§ **Exercício breve**
Prossiga o texto sobre a relação entre o apostolado hierárquico e o apostolado leigo a partir da última frase apresentada.

§ **Trecho do documento**
'''

Relação entre o
apostolado hierárquico e o apostolado leigo
Examinemos o primeiro
sentido. - Qual a missão que Nosso Senhor deu à Hierarquia?
Como vimos, é a
distribuição dos frutos da Redenção. Nesta tarefa, há certamente funções que
podem, a titulo meramente instrumental, ser exercidas pela massa dos fiéis, e,
como vimos, toda colaboração instrumental e meramente instrumental que ela
assim prestar à Hierarquia será legitima.
Legítima apenas? Não
só legitima, mas desejada clara e iniludivelmente pelo Redentor. Com efeito,
instituiu ele uma Hierarquia que é, evidentemente, insuficiente para realizar
sua própria finalidade em toda a sua extensão, sem o concurso dos fiéis, pelo
que ficou significada a evidente vontade do Salvador, de que os fiéis fossem
colaboradores instrumentais da Hierarquia na realização da grande obra só a
esta cometida. Em outros termos, disse-o o primeiro Papa, quando escreveu: -
"Mas vós, vós sois a raça eleita, o sacerdócio real, a nação santa, um
povo adquirido, AFIM DE QUE ANUNCIEIS AS VIRTUDES DAQUELE QUE VOS CHAMOU DAS
TREVAS A SUA ADMIRÁVEL LUZ" (1 S. Pedro, 2, 9).
A tal ponto se
enquadra esta noção no pensamento do Santo Padre Pio XI, que ele não hesita em
chamar Ação Católica os esforços desenvolvidos pelos leigos, neste sentido,
desde os primeiros albores da vida da Igreja. Ouçamo-lo: - "A primeira
difusão do Cristianismo em Roma foi feita com a Ação Católica. E poderia ela
fazer-se de outra maneira? O que poderiam ter feito só os Doze, perdidos na
imensidade do mundo, se não tivessem chamado em torno de si colaboradores? São
Paulo termina suas Epistolas com uma ladainha de nomes entre os quais poucos
Sacerdotes mas muitos leigos e mesmo mulheres: ajuda, diz ele, aquelas que
comigo trabalharam no Evangelho. São Paulo parecer dizer: são os membros da
Ação Católica". (Alocução à JOC italiana, em 19 de Março de 1927).

'''

§ **Linhas**
'''

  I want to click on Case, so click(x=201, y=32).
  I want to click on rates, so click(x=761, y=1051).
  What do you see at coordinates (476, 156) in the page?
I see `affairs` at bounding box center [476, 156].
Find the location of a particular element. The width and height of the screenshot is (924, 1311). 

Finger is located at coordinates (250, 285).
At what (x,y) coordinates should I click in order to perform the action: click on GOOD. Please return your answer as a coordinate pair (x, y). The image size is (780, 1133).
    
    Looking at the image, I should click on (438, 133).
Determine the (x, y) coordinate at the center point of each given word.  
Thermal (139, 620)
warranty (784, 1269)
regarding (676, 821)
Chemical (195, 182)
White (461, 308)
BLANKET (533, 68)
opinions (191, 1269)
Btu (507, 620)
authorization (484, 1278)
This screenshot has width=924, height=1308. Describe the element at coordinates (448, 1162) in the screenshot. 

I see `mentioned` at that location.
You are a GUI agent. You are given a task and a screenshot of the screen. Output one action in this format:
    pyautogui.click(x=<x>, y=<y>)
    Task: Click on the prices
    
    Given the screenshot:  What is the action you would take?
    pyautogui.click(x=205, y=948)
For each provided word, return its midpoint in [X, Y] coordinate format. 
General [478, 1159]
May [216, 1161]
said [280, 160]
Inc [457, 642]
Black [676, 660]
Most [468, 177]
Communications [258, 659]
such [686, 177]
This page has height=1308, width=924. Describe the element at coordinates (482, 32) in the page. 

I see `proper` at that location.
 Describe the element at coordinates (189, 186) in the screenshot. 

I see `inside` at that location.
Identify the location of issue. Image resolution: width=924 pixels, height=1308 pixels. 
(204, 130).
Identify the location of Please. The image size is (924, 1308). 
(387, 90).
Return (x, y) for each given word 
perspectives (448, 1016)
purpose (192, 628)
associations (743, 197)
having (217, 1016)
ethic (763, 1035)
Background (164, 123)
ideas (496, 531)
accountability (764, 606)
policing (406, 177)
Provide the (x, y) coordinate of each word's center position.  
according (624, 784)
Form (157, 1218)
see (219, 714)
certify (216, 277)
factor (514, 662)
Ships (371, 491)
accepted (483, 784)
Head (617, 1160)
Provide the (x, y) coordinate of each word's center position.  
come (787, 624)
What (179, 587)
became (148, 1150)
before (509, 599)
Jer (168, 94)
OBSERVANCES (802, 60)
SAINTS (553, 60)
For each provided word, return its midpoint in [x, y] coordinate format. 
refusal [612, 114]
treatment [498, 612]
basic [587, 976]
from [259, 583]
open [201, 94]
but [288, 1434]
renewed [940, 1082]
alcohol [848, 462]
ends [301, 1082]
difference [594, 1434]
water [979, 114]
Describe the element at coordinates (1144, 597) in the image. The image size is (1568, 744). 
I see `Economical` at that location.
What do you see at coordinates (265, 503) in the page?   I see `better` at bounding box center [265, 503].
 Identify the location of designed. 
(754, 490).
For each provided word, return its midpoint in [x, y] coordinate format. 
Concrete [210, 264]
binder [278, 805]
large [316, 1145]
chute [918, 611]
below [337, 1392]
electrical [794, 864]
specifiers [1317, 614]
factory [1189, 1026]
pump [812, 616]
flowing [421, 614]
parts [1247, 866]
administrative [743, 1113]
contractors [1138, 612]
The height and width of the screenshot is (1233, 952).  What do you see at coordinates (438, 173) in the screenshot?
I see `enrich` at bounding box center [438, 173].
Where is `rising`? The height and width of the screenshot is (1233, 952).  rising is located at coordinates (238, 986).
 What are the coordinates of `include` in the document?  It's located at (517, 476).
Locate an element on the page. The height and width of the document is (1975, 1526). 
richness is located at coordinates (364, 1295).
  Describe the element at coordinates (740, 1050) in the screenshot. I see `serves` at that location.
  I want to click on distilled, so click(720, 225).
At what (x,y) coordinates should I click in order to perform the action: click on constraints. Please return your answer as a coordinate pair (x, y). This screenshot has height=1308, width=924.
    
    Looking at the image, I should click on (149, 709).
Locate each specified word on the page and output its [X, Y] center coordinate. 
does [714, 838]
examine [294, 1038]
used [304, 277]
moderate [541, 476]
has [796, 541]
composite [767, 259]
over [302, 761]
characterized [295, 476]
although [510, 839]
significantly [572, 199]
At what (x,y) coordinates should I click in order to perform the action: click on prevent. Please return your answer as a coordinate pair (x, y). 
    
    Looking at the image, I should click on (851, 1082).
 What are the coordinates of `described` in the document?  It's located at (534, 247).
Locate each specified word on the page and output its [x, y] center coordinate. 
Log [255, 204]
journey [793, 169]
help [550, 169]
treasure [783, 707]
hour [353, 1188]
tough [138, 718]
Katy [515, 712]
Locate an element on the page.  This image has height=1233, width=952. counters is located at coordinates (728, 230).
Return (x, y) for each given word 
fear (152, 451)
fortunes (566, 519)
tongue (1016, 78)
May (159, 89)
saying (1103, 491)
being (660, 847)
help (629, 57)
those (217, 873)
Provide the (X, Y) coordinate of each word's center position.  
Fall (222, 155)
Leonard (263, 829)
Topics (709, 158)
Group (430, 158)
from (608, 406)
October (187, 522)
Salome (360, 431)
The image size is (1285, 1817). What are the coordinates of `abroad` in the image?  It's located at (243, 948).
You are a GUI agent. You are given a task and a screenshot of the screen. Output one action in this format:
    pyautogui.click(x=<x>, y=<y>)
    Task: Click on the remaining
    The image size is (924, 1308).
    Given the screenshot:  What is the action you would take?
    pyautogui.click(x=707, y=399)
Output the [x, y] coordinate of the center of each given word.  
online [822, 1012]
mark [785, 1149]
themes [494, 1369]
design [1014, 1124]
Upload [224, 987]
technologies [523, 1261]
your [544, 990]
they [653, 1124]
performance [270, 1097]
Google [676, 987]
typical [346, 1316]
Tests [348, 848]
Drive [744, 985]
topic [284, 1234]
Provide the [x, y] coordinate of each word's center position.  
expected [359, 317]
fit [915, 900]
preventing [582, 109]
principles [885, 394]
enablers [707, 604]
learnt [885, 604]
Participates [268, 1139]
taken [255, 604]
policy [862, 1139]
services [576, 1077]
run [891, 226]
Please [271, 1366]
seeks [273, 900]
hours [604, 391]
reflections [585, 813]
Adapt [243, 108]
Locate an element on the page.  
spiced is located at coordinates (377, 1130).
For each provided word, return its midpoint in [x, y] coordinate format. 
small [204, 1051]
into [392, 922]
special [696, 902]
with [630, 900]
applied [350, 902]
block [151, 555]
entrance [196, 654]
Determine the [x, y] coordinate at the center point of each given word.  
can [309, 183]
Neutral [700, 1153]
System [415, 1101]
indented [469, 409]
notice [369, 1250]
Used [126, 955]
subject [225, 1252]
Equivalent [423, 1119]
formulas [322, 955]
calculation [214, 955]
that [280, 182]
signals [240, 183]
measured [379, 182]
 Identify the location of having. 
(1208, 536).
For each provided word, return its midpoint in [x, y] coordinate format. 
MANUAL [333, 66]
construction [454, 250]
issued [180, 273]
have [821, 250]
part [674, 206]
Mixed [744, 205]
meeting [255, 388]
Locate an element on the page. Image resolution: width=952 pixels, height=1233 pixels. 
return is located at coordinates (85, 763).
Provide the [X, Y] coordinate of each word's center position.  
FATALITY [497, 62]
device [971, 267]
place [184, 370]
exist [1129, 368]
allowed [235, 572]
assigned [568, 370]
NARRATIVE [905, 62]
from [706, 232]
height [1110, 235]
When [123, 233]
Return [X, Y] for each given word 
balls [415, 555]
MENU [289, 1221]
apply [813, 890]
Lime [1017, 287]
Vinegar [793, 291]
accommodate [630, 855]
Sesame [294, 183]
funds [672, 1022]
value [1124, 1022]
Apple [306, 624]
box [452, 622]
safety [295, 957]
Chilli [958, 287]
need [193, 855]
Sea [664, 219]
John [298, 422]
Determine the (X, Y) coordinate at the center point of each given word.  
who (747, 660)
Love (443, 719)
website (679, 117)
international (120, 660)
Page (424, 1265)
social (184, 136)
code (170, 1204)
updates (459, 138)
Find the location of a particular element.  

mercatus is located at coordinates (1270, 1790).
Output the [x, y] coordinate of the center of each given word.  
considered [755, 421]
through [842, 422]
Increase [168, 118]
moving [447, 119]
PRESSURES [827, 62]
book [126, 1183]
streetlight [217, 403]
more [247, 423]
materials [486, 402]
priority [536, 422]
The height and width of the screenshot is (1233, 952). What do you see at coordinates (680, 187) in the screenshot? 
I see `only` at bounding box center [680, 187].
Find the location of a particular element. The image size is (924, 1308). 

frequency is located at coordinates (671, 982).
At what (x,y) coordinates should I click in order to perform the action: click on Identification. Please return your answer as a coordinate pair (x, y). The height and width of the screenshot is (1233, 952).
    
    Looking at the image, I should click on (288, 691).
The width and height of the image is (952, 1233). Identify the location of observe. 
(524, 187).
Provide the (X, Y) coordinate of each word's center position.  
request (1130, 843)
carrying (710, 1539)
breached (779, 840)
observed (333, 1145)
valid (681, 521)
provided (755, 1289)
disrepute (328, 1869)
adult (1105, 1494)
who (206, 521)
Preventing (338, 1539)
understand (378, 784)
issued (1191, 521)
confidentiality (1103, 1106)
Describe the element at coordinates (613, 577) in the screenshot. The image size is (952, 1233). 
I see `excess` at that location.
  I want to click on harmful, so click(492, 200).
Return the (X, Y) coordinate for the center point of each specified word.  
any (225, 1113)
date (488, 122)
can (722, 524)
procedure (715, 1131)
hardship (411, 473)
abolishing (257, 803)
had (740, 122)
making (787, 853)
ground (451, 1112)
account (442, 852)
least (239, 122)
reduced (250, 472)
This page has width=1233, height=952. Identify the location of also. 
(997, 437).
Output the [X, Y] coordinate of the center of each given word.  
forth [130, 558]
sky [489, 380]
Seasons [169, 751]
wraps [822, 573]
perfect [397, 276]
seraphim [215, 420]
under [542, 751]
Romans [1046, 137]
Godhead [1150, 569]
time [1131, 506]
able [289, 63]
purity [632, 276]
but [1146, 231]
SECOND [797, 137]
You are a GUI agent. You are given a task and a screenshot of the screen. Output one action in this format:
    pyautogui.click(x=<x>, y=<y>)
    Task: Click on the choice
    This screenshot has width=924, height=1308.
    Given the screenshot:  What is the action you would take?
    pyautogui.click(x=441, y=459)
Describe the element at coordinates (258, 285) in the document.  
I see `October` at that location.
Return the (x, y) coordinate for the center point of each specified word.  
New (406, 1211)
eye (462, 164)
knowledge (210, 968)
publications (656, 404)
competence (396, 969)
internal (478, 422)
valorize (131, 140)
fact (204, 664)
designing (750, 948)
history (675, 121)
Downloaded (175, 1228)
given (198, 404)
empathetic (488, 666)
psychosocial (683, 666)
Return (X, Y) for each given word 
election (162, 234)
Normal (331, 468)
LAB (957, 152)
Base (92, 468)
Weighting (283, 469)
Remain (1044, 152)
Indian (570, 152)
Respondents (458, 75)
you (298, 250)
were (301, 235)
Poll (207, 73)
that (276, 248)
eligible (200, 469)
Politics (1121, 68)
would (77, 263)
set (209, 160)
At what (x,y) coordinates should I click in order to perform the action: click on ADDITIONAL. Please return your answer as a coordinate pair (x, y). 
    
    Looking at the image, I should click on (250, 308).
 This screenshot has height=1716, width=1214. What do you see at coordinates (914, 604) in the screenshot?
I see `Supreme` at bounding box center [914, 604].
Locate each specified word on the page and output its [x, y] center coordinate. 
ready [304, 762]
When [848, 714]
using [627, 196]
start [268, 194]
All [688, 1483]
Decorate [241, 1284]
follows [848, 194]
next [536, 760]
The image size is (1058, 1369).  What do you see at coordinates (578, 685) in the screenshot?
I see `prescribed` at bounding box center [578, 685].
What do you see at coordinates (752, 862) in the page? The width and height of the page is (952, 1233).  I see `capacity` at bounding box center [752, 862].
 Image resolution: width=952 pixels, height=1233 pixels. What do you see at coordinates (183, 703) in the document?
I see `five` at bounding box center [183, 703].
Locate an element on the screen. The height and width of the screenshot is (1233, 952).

'''

§ **Resposta à tarefa**
Houve, portanto, na consecução do mesmo objetivo, duas missões, uma para a
Hierarquia, e outra para os fieis, uma para governar, outra para servir e
obedecer, e ambas estas missões procedem do mesmo divino Autor, devem
desempenhar-se pelo trabalho e pela luta, e têm por escopo comum o mesmo fim,
isto é, a dilatação e exaltação da Igreja.
Em outros termos, a missão dos fiéis consiste em exercer, na missão da
Hierarquia, a parte de colaboradores instrumentais, ou seja OS FIÉIS PARTICIPAM
DO APOSTOLADO HIERÁRQUICO COMO COLABORADORES INSTRUMENTAIS, já que "ter
parte" é, no sentido mais próprio da palavra, participar.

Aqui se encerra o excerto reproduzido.